White House Deputy Press Secretary Eric Schultz said Wednesday that when it comes to negotiating for American hostages, the Obama administration does not consider the Taliban a terrorist organization.
"The Taliban is an armed insurgency," Schultz said in response to a question from ABC's Jonathan Karl asking him to distinguish between Jordanian efforts to pay a ransom for hostages and President Obama's deal with the Taliban for United States Army soldier Bowe Bergdahl. "ISIL is a terrorist group. So we don't make concessions to terrorist groups."
"You don't consider the Taliban a terrorist group?" Karl then pressed.
"I don't think that the Taliban um... uh... The Taliban is an armed insurgency. This was a winding down of the war in Afghanistan and that's why this arrangement was dealt. Our view is, the president said at the time, which is as commander in chief when he sends men and women into armed combat he doesn't want to leave anyone behind. That was the commitment he was following through on this."
In June of 2014, Obama violated federal law by giving the Taliban five of their commanders held at the Guantanamo Bay detention camp in exchange for Bergdahl who the Army is about to charge with desertion. Conservatives believe Obama's decision to release the Taliban commanders had nothing to do with leaving soldiers behind and everything to do with Obama's efforts to empty Guantanamo Bay without congressional authorization.

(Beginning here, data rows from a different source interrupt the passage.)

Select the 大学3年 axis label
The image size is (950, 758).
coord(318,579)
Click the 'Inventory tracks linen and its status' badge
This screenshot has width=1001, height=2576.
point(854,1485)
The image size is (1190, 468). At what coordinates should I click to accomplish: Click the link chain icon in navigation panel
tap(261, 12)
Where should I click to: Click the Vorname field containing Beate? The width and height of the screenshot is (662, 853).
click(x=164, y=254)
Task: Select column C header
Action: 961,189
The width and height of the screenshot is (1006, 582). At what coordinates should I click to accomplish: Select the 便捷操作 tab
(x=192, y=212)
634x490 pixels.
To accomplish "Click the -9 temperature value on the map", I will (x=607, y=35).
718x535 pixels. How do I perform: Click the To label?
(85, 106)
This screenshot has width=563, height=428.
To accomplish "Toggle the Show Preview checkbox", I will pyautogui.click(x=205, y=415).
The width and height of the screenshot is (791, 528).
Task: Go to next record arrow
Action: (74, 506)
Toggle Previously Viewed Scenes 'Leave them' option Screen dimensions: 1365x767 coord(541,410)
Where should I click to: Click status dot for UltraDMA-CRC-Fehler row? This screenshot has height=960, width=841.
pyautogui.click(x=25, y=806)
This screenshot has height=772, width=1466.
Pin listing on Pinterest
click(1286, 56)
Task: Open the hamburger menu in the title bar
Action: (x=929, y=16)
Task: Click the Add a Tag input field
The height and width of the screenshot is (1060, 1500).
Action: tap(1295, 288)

While the State Department does not include Afghanistan's Taliban on the State Department's Foreign Terrorist Organization list, Pakistan's Taliban is on that list. Additionally, a 2002 executive order did designate the Afghanistan Taliban as Specially Designated Global Terrorists, a designation that the Obama administration has not changed to this day and can be used to trigger asset freezes by the United States.